Biographie des Saints

 

Abû Sa'îd al-Hasan ibn  Abû al-Hasan Yassâr Basrî

Certains ont appelé son aïeul Abû Muhammad. Il est tenu en grande estime par les soufis. Il a donné des indications subtiles concernant les relations humaines. J’ai lu dans les " Anecdotes " qu'un bédouin vint le voir et l'interrogea sur la patience.

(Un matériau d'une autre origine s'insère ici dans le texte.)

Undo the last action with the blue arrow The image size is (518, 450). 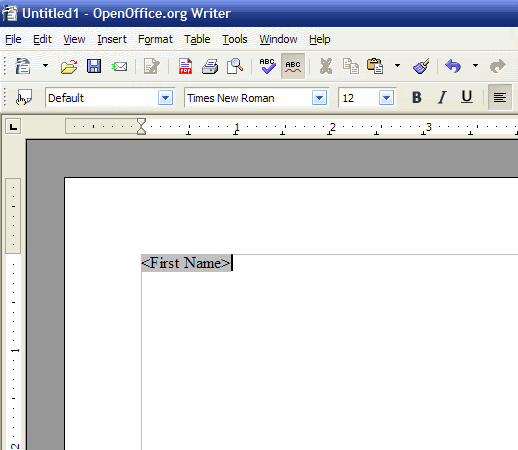click(x=453, y=66)
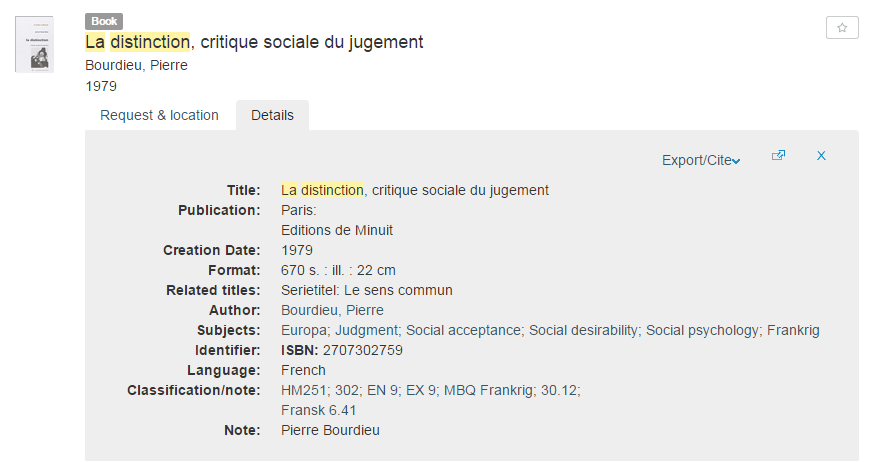The width and height of the screenshot is (882, 462).
Task: Open classification HM251
Action: click(303, 390)
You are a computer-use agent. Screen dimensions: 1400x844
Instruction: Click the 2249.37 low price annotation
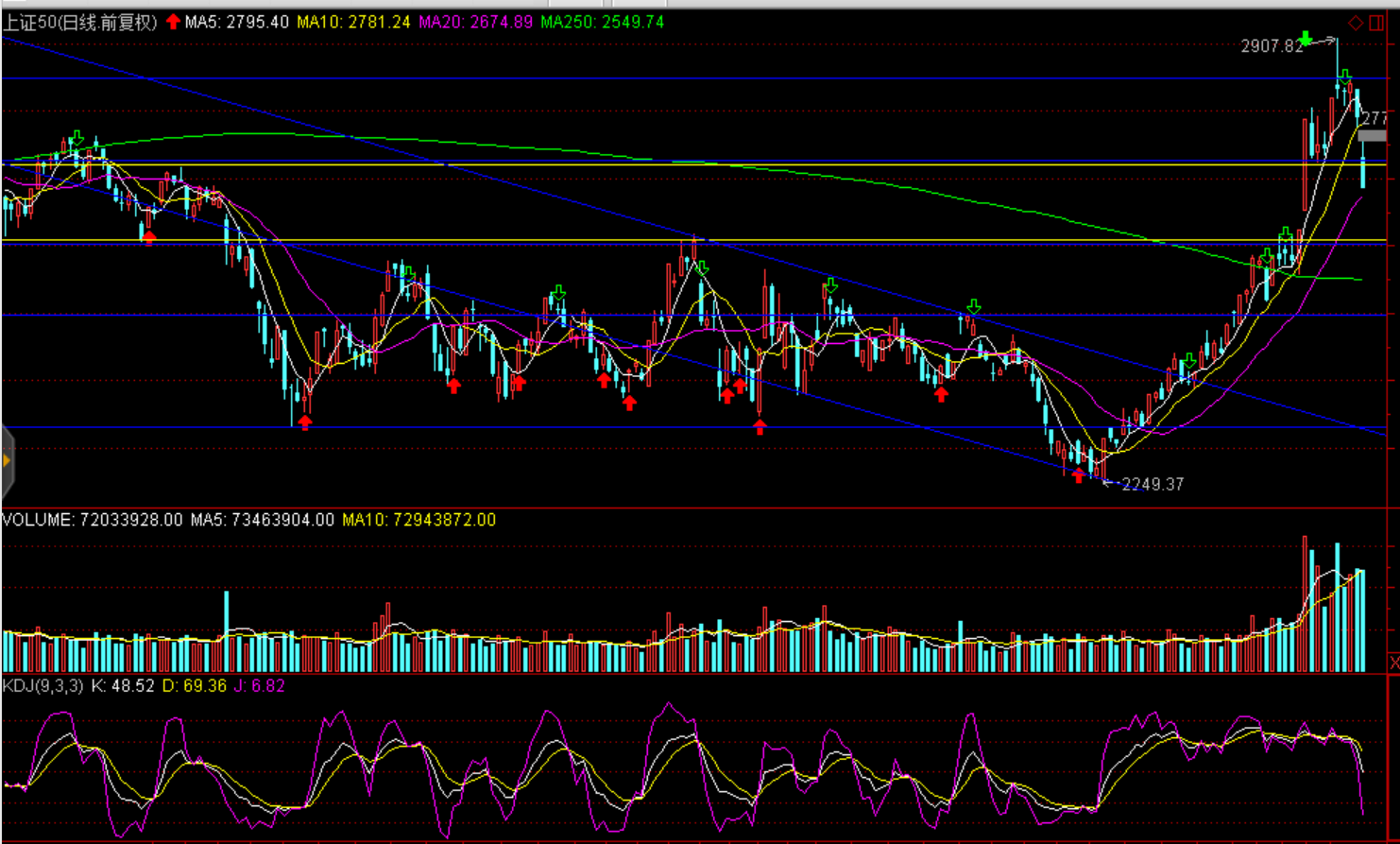(1152, 484)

Hasan répondit : « Il y a deux patiences ; celle qu'on a dans l'infortune et  l'affliction, et celle dont on  s'arme pour  s'abstenir de ce que Dieu nous a interdit. » Le bédouin dit : « Tu es un ascète ; je n'ai jamais vu quelqu'un de plus ascète ni de plus patient que toi. - Ô bédouin ! S’écria Hasan, mon ascétisme n'est rien que désir, et ma patience n'est rien que manque de force d'âme. » Le bédouin le supplia d'expliquer cette parole, « car, dit-il, tu as troublé ma foi ». Hasan répondit : « Ma patience dans l'infortune et ma soumission manifestent ma peur du feu de l'enfer, et ceci est un manque de force d'âme (jaza') : et mon ascétisme en  ce monde est un désir pour l'autre monde, et c'est là la quintessence  du désir. Combien  excellent est celui qui ne pense pas à son propre intérêt, de telle sorte que sa patience est pour l'amour de Dieu, non pour échapper à  l'enfer; et son ascétisme est pour  l'amour de Dieu, non en vue  d'aller au paradis ! »

 

Et on rapporte qu'il a dit : « L'association avec les méchants engendre le soupçon des bons. » Cette parole est très juste et convient aux hommes de notre époque qui, tous, ne croient pas aux amis honorés de Dieu. La raison de ce manque de confiance est qu'ils fréquentent de prétendus soufis, qui n'en ont que l'apparence et comme ils s'aperçoivent que leurs actions sont perfides, leurs langues fausses, leurs oreilles écoutant des paroles vaines, leurs yeux regardant les appas sensuels, et leur ardeur consacrée à amasser des richesses illicites et convoitées, ils s'imaginent que les aspirants au soufisme se conduisent de la même façon, ou que telle est la doctrine du soufisme même, alors qu'au contraire, les soufis agissent en obéissant à Dieu, et leur langue répète la parole de Dieu, et leurs oreilles écoutent les préceptes de la Loi religieuse (sharia) et leurs yeux contemplent la Beauté divine, et toutes leurs pensées sont attachées à connaître les mystères sacrés au lieu où la vision leur est accordée. Si de mauvaises gens sont apparues parmi eux, et ont adopté leurs pratiques, le mal incombe à ceux qui l'ont commis. Quiconque s'associe avec des hommes pervers le fait à cause de sa propre perversité, car il s'associerait avec des hommes de bien s'il se trouvait quelque bien en lui.

Chacun cherche qui lui ressemble et il est lui-même responsable des compagnons qu'il choisit. Les gens qui critiquent les soufis sont les pires, car, au lieu des vrais soufis, ils ont choisi de prétendus soufis et ils les ont considérés comme leurs modèles.